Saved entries
______________________________

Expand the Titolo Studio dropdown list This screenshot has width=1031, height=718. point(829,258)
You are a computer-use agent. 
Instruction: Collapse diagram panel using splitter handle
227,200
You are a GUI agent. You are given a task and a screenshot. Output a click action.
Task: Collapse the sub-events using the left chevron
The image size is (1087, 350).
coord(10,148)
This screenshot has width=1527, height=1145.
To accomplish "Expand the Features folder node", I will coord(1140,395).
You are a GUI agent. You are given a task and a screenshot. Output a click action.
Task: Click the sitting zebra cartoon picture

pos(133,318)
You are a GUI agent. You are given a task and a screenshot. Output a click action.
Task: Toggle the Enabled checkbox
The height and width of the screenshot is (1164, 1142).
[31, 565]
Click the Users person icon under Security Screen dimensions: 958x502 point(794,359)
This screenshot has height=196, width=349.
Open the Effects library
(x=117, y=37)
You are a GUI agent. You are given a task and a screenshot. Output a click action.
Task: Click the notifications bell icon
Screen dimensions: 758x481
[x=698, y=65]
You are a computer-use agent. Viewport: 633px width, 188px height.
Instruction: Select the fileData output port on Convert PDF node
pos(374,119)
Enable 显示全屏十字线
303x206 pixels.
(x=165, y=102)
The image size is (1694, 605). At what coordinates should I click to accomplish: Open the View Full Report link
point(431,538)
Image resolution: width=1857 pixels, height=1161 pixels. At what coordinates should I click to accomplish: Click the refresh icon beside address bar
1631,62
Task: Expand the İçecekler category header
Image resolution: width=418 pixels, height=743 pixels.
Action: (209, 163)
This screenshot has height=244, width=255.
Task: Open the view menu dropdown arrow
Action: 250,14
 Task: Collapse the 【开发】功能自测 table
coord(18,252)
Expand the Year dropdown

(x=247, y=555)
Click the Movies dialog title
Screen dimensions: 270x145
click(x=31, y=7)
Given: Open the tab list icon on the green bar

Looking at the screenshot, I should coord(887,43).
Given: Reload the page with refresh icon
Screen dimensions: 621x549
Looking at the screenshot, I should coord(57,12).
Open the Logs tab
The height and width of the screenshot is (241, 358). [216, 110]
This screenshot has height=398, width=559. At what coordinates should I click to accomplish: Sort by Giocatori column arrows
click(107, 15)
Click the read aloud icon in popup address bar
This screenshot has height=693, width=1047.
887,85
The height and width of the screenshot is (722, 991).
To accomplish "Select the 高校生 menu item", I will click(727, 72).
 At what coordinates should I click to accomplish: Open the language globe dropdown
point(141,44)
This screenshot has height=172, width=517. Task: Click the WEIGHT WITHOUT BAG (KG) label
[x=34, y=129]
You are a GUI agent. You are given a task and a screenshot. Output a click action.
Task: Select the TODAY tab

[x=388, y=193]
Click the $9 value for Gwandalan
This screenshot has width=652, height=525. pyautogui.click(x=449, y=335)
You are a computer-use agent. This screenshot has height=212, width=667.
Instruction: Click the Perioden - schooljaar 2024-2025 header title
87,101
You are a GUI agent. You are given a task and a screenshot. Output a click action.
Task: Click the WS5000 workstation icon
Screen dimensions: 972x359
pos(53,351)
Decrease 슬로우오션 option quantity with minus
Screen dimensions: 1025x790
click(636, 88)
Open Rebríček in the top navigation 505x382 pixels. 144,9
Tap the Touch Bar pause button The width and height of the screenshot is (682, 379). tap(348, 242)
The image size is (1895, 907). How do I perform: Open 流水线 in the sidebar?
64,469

______________________________

▶ _Required task_
Copy out every line of the saved entries above without any changes.

▶ _Solution_
Expand the Titolo Studio dropdown list This screenshot has width=1031, height=718. point(829,258)
You are a computer-use agent. 
Instruction: Collapse diagram panel using splitter handle
227,200
You are a GUI agent. You are given a task and a screenshot. Output a click action.
Task: Collapse the sub-events using the left chevron
The image size is (1087, 350).
coord(10,148)
This screenshot has width=1527, height=1145.
To accomplish "Expand the Features folder node", I will coord(1140,395).
You are a GUI agent. You are given a task and a screenshot. Output a click action.
Task: Click the sitting zebra cartoon picture

pos(133,318)
You are a GUI agent. You are given a task and a screenshot. Output a click action.
Task: Toggle the Enabled checkbox
The height and width of the screenshot is (1164, 1142).
[31, 565]
Click the Users person icon under Security Screen dimensions: 958x502 point(794,359)
This screenshot has height=196, width=349.
Open the Effects library
(x=117, y=37)
You are a GUI agent. You are given a task and a screenshot. Output a click action.
Task: Click the notifications bell icon
Screen dimensions: 758x481
[x=698, y=65]
You are a computer-use agent. Viewport: 633px width, 188px height.
Instruction: Select the fileData output port on Convert PDF node
pos(374,119)
Enable 显示全屏十字线
303x206 pixels.
(x=165, y=102)
The image size is (1694, 605). At what coordinates should I click to accomplish: Open the View Full Report link
point(431,538)
Image resolution: width=1857 pixels, height=1161 pixels. At what coordinates should I click to accomplish: Click the refresh icon beside address bar
1631,62
Task: Expand the İçecekler category header
Image resolution: width=418 pixels, height=743 pixels.
Action: (209, 163)
This screenshot has height=244, width=255.
Task: Open the view menu dropdown arrow
Action: 250,14
 Task: Collapse the 【开发】功能自测 table
coord(18,252)
Expand the Year dropdown

(x=247, y=555)
Click the Movies dialog title
Screen dimensions: 270x145
click(x=31, y=7)
Given: Open the tab list icon on the green bar

Looking at the screenshot, I should coord(887,43).
Given: Reload the page with refresh icon
Screen dimensions: 621x549
Looking at the screenshot, I should coord(57,12).
Open the Logs tab
The height and width of the screenshot is (241, 358). [216, 110]
This screenshot has height=398, width=559. At what coordinates should I click to accomplish: Sort by Giocatori column arrows
click(107, 15)
Click the read aloud icon in popup address bar
This screenshot has height=693, width=1047.
887,85
The height and width of the screenshot is (722, 991).
To accomplish "Select the 高校生 menu item", I will click(727, 72).
 At what coordinates should I click to accomplish: Open the language globe dropdown
point(141,44)
This screenshot has height=172, width=517. Task: Click the WEIGHT WITHOUT BAG (KG) label
[x=34, y=129]
You are a GUI agent. You are given a task and a screenshot. Output a click action.
Task: Select the TODAY tab

[x=388, y=193]
Click the $9 value for Gwandalan
This screenshot has width=652, height=525. pyautogui.click(x=449, y=335)
You are a computer-use agent. This screenshot has height=212, width=667.
Instruction: Click the Perioden - schooljaar 2024-2025 header title
87,101
You are a GUI agent. You are given a task and a screenshot. Output a click action.
Task: Click the WS5000 workstation icon
Screen dimensions: 972x359
pos(53,351)
Decrease 슬로우오션 option quantity with minus
Screen dimensions: 1025x790
click(636, 88)
Open Rebríček in the top navigation 505x382 pixels. 144,9
Tap the Touch Bar pause button The width and height of the screenshot is (682, 379). tap(348, 242)
The image size is (1895, 907). How do I perform: Open 流水线 in the sidebar?
64,469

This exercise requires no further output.